*Prompt*: Reproduce the material word for word, from the line containing "This screenshot has height=450, width=859." through the line containing "(x=80, y=56)", including both of those lines.

━━ Input records ━━

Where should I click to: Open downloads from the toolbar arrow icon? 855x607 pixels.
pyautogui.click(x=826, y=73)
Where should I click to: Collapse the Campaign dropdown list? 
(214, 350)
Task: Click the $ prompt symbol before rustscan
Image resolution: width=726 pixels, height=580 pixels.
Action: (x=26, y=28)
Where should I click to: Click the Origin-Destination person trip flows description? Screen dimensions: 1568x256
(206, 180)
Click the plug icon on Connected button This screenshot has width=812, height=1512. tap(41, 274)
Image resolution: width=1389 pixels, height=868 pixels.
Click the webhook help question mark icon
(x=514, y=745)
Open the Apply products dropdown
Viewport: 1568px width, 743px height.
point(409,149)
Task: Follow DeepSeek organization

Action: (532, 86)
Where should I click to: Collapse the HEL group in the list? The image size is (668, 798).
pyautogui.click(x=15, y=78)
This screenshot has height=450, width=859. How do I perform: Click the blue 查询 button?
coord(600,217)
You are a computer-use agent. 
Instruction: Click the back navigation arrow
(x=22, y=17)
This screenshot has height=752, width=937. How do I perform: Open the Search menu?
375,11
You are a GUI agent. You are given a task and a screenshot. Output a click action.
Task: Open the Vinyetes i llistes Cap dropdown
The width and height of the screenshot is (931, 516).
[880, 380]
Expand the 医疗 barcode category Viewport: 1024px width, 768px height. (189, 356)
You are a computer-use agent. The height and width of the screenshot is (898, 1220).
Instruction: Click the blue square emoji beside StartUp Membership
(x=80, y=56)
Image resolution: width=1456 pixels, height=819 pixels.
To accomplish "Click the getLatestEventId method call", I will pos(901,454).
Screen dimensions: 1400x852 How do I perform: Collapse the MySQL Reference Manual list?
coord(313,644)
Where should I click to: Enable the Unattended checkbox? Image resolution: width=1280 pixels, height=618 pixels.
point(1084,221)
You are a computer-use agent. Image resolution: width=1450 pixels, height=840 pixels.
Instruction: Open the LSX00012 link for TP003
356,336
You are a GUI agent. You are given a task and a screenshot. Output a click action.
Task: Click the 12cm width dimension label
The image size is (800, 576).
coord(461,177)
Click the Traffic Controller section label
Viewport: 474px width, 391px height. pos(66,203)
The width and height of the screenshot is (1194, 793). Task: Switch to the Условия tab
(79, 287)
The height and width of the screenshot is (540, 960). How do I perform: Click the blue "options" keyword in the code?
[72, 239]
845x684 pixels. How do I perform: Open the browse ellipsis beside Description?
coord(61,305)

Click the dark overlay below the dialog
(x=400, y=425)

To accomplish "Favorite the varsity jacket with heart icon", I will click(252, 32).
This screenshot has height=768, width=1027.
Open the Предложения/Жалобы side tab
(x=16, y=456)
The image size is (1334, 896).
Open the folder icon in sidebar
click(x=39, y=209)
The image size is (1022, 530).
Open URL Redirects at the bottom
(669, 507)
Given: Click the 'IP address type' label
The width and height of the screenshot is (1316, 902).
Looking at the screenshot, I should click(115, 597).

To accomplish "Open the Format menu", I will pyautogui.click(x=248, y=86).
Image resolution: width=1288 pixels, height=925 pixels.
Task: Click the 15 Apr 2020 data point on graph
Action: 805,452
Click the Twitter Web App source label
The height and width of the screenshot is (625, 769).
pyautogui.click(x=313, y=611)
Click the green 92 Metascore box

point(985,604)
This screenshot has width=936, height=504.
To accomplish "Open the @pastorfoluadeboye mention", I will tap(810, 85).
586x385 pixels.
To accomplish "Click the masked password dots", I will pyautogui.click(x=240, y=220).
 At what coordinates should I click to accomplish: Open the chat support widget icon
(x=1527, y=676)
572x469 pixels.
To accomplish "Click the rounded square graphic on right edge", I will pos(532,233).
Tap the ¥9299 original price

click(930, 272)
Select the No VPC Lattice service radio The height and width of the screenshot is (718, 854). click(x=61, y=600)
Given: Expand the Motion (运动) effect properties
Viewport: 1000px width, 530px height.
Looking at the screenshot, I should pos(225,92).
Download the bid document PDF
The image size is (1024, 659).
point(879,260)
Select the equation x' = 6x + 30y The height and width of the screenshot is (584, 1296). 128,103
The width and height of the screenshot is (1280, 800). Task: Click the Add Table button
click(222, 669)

━━━

*Output of the task*:
This screenshot has height=450, width=859. How do I perform: Click the blue 查询 button?
coord(600,217)
You are a computer-use agent. 
Instruction: Click the back navigation arrow
(x=22, y=17)
This screenshot has height=752, width=937. How do I perform: Open the Search menu?
375,11
You are a GUI agent. You are given a task and a screenshot. Output a click action.
Task: Open the Vinyetes i llistes Cap dropdown
The width and height of the screenshot is (931, 516).
[880, 380]
Expand the 医疗 barcode category Viewport: 1024px width, 768px height. (189, 356)
You are a computer-use agent. The height and width of the screenshot is (898, 1220).
Instruction: Click the blue square emoji beside StartUp Membership
(x=80, y=56)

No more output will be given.